MDC has been timing out and experiencing web server resets or the like all day, and is generally misbehaving. We need to get this checked out, as it appears to be causing edits to get borked.
wikimo has this same issue... I personally blame the netscaler, but that's unfounded and just my personal guess. :)
bugzilla, also behind the netscaler, isn't showing issues. What's common between MDC and wikimo?
Same database server is about the only connection besides the netscaler.
The common, and typically offending, factor is tm-c01-master01. Usually the culprit is reporter or sfx.
Is there any way to isolate those guys from MDC and/or wikimo? This sort of thing is happening way too often and is beating the hell out of people's productivity when it does.
Dave, where's the right db cluster for these?
This problem has started happening again, by the way. Had cleared up for a couple days but it's back. This is making working with MDC very difficult.
MDC is at least a B-level service. The right answer is to get it off C01. B01 might be a good place for it. It would be sharing resources with bonsai, tinderbox, and friends (and those are typically kind to the DB -- they just hose the front end webservers, which are separate). I would suspect that's not happening without an outage window, but if Sheppy wants to take a half hour hit now in order to clear it up for good we probably could.
SFX and Reporter arguably should get their own DB cluster, not for SLA reasons, but because they tend to hose everything else, and it's not fair to the others.

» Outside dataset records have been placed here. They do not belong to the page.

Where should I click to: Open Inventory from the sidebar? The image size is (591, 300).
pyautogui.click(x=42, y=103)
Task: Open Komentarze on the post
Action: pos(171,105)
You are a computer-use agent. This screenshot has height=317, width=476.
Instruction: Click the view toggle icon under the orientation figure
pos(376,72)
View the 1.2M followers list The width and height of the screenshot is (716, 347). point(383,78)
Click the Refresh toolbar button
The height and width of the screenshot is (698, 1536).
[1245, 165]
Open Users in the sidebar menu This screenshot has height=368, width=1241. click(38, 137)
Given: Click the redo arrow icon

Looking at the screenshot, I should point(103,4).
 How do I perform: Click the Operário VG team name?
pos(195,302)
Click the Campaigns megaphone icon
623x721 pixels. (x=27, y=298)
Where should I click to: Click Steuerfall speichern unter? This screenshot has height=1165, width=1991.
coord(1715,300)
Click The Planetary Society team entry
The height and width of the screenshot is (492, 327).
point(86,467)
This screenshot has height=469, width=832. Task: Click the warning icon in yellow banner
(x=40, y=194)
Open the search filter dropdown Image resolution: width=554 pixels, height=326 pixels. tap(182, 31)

I'd happily take a hit whenever if it would help reduce the impact of other services on MDC's performance. Today things aren't as bad as they were the other day (I'm only currently getting occasional timeouts, instead of timing out on nearly every request), but it's still pretty frustrating.
OK, we're going to move this into the B01 cluster during Thursday's outage window.
It would be helpful if sometime before then https://intranet.mozilla.org/Developer.mozilla.org could be updated to tell me where to find the database configuration on the webheads so I can change it to point at the new DB server at the appropriate time.
Moving this to Tuesday since we missed getting an outage notice sent out for Thursday. Sheppy or oremj: I could still use an answer for comment 11 before we do this.
I don't know anything about the database configuration stuff, so that'd be for oremj to do.
(In reply to comment #13)
> I don't know anything about the database configuration stuff, so that'd be for
> oremj to do.
Well, I know you've set up staging instances of it on your own boxes before, so that's why I included you in that request, since I presume the config files would probably be in the same place relative to the docroot or something. I can probably figure out what to change once I figure out where they are.
Ah, no, at home I've just used the stock Deki VM with copies of our database and attachments plastered in. I don't know where the stuff is on the real server.
Reed found the config file, the wiki page is updated. So we're all ready to go for Tuesday night.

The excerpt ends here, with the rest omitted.